Przy obracaniu tej nakrętki warto i zalecam kluczem 7 przytrzymać drugą część śruby ( niewidoczną na zdjęciu ) . Niestety nie mam małych zwinnych dłoni więc musiałem rozebrać całość podłokietnika tak jak do wymiany linki hamulcowej.
Cały podłokietnik trzyma się na 6 śrubach po dwie z prawej i lewej strony przy podłodze oraz dwie widoczne na dnie schowka.
Po ich odkręceniu trzeba wyciągnąć popielniczkę z tylnej części i wyszarpać tylną część podłokietnika. Jest na zatrzaskach i łatwo wychodzi.
Trzeba jeszcze odkręcić dodatkowe dwie śruby trzymające ruchomą część podłokietnika. Widoczne są po otwarciu podłokietnika do góry. Całość ściągamy do góry.
Przy zaciągniętym ręcznym jest łatwiej to zrobić. Tyle.
Składamy w odwrotnej kolejności.
Całość zajęła mi około 30 minut.

Zadanie 1
Odpowiedz na podstawie tekstu o demontażu podłokietnika:
(a) Na ilu śrubach trzyma się cały podłokietnik?
(b) Jakim kluczem zaleca się przytrzymać drugą część śruby przy obracaniu nakrętki?
(c) Ile czasu zajęła cała praca?
Zadanie 2
Przepisz wiernie fragment tekstu o demontażu podłokietnika: wszystko od słów "Cały podłokietnik trzyma" w dół aż po słowa "w odwrotnej kolejności.".
Materiał zamieszczony niżej nie ma z tym nic wspólnego.

Dane
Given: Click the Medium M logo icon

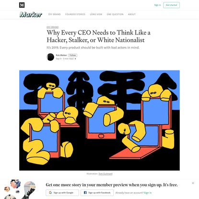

Poprawna odpowiedź 1
(a) Na 6 śrubach.
(b) Kluczem 7.
(c) Około 30 minut.

Poprawna odpowiedź 2
Cały podłokietnik trzyma się na 6 śrubach po dwie z prawej i lewej strony przy podłodze oraz dwie widoczne na dnie schowka.
Po ich odkręceniu trzeba wyciągnąć popielniczkę z tylnej części i wyszarpać tylną część podłokietnika. Jest na zatrzaskach i łatwo wychodzi.
Trzeba jeszcze odkręcić dodatkowe dwie śruby trzymające ruchomą część podłokietnika. Widoczne są po otwarciu podłokietnika do góry. Całość ściągamy do góry.
Przy zaciągniętym ręcznym jest łatwiej to zrobić. Tyle.
Składamy w odwrotnej kolejności.